Lets Create A Domain-Specific Language for Molecular Interaction Analysis!

What is a Domain-Specific Language? It is more common than you think.

Few of us – computational chemists – have heard the term Domain-Specific Language (DSL for short), even though this is somewhat ubiquitous in our workflow, especially when dealing with molecule visualisation. Don’t you believe me?

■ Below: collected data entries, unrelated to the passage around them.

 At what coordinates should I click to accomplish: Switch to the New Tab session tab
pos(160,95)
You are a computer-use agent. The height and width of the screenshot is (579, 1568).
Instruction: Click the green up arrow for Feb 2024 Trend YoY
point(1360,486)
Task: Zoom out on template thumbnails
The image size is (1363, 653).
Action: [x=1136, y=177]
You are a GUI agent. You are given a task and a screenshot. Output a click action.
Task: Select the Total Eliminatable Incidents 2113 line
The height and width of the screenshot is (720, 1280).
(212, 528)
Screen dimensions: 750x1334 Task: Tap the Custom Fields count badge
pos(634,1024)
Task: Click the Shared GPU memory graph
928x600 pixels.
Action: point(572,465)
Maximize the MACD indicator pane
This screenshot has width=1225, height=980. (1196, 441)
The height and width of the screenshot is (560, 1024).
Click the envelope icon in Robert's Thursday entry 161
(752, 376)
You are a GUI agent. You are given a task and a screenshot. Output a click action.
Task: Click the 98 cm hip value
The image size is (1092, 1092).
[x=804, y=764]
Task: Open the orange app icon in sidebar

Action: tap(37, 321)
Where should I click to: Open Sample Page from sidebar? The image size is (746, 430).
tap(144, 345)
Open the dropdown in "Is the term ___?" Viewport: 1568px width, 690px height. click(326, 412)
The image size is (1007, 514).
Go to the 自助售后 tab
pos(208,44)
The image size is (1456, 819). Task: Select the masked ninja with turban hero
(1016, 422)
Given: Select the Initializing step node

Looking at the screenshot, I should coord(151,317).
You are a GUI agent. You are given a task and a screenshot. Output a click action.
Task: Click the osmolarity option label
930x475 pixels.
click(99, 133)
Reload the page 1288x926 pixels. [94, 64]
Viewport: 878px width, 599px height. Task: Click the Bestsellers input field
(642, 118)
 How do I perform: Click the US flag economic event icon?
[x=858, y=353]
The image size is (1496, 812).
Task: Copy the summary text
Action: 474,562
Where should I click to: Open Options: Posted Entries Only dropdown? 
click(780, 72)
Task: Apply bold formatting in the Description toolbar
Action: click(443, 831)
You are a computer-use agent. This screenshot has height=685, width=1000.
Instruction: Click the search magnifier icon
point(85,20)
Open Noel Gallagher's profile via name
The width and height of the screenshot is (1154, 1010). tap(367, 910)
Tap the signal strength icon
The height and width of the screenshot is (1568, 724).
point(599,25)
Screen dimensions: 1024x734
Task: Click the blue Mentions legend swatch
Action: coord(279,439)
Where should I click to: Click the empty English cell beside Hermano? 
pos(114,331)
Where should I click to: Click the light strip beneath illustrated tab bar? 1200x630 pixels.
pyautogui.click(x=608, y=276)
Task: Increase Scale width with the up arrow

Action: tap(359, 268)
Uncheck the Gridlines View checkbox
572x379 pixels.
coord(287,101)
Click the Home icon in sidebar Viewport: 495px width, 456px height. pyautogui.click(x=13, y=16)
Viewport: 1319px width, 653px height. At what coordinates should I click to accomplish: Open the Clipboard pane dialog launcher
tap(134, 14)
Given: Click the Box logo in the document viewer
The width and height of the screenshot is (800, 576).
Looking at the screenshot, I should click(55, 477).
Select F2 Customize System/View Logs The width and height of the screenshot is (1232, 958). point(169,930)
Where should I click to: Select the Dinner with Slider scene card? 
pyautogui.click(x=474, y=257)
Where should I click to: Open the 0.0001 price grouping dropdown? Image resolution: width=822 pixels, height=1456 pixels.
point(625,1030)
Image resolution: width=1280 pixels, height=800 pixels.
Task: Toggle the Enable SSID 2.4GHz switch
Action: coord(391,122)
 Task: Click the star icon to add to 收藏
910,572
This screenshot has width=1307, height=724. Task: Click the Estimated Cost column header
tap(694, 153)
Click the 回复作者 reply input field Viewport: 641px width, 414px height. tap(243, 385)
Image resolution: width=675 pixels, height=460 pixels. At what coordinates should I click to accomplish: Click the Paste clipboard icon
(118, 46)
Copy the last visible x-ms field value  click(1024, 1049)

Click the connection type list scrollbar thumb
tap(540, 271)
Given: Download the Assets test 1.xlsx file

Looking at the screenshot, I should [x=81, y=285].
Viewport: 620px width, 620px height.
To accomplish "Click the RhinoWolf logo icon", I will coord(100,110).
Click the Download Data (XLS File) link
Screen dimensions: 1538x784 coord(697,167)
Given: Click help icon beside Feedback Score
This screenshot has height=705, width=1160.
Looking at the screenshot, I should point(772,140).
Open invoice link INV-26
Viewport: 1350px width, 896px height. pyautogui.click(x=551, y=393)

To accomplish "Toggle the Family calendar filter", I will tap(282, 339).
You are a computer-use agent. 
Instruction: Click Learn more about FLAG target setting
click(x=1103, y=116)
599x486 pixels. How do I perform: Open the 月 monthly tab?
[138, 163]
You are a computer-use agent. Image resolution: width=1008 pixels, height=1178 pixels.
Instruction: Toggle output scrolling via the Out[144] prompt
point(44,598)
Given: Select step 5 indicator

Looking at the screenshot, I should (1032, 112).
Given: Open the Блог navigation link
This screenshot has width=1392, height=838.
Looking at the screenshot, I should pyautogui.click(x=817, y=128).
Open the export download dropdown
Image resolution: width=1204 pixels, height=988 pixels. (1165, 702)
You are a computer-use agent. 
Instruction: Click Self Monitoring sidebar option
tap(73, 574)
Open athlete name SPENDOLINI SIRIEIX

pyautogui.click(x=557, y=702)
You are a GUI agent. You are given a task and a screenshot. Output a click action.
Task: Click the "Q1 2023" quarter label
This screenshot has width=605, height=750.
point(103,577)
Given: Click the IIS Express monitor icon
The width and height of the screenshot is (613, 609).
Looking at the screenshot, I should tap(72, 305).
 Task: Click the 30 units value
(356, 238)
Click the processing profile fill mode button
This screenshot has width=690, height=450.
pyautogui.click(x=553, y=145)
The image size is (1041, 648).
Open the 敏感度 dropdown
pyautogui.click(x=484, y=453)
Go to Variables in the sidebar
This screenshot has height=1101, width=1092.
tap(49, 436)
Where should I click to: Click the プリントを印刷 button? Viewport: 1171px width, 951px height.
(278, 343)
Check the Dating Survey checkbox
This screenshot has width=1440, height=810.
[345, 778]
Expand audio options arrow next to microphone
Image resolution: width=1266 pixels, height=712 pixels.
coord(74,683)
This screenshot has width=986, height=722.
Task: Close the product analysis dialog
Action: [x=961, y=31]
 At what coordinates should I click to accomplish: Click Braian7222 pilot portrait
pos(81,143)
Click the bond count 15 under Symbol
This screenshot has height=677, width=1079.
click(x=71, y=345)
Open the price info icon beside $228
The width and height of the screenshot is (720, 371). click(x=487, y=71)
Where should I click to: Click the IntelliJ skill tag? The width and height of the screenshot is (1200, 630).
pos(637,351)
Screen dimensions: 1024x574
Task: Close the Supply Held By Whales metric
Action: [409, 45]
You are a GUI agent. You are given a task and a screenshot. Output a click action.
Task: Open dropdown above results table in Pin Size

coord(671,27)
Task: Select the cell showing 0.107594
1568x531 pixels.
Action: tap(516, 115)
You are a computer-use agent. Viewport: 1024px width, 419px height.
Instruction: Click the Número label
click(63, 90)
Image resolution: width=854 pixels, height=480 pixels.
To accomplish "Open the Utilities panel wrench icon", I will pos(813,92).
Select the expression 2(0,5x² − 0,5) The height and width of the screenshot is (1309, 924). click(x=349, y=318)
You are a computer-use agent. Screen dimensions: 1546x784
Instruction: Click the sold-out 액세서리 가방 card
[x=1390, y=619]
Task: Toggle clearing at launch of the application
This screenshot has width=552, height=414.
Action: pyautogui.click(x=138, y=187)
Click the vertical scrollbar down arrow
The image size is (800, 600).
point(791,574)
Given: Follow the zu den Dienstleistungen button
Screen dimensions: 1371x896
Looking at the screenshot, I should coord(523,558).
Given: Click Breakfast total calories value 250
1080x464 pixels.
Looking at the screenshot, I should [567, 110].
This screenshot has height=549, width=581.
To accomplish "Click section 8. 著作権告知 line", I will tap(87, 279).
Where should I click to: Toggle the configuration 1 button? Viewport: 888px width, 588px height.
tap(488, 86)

Check out the command you type on VMD, PyMOL, YASARA, or Chimera.

YASARA command:

LoadPDB 1crn, download=yes
AutoPosOriObj 1, x = 1, y = 10, z = 0, alpha = 0, beta = 0, gamma = 0
ColorRes cys, green
ShowRes cys
BallStickRes cys
AutoRotateObj 1, Y = 1
wait 180
AutoRotateObj 1, Y = 0
ZoomRes Cys 16, step = 50
wait 100
ZoomRes all

VMD Tcl/Tk command:

set crystal [atomselect top "all"]
$crystal moveby {10 0 0}
$crystal move [transaxis x 40 deg]
set sel [atomselect top "hydrophobic and alpha"]
$sel get resname
$sel get resid
$sel get {resname resid}
$sel get {x y z}

graphics top cylinder {15 0 0} {15 0 10} radius 10 resolution 60 filled no
graphics top cylinder {0 0 0} {-15 0 10} radius 5 resolution 60 filled yes
graphics top cone {40 0 0} {40 0 10} radius 10 resolution 60
graphics top sphere {65 0 5} radius 10 resolution 80
graphics top triangle {80 0 0} {85 0 10} {90 0 0}
graphics top text {40 0 20} "my drawing objects"

PyMOL command:

select active, (resi 14-20,38) and chain A
zoom active
hide all
show stick, active
select active_water, ( (resi 38 and name ND2 and chain A) around 3.5) and (resn HOH)
show spheres, active_water
alter active_water, vdw=0.5
rebuild
isomesh mesh1, 2fofc.map, 1.0, (resi 14-20,38 and chain A), carve=1.6
isomesh mesh1, 2fofc.map, 1.0, active, carve=1.6
color grey, mesh1
bg_color white

As you can see, DSL is a programming language that is… well, as it says, dealing with a specific domain. For example, the DSL used by YASARA, PyMOL, and VMD is for molecular file I/O processing, molecule selection, manipulation, and visualisation. In other words, those DSLs are specifically targeting molecular information, model, and visualisation domain.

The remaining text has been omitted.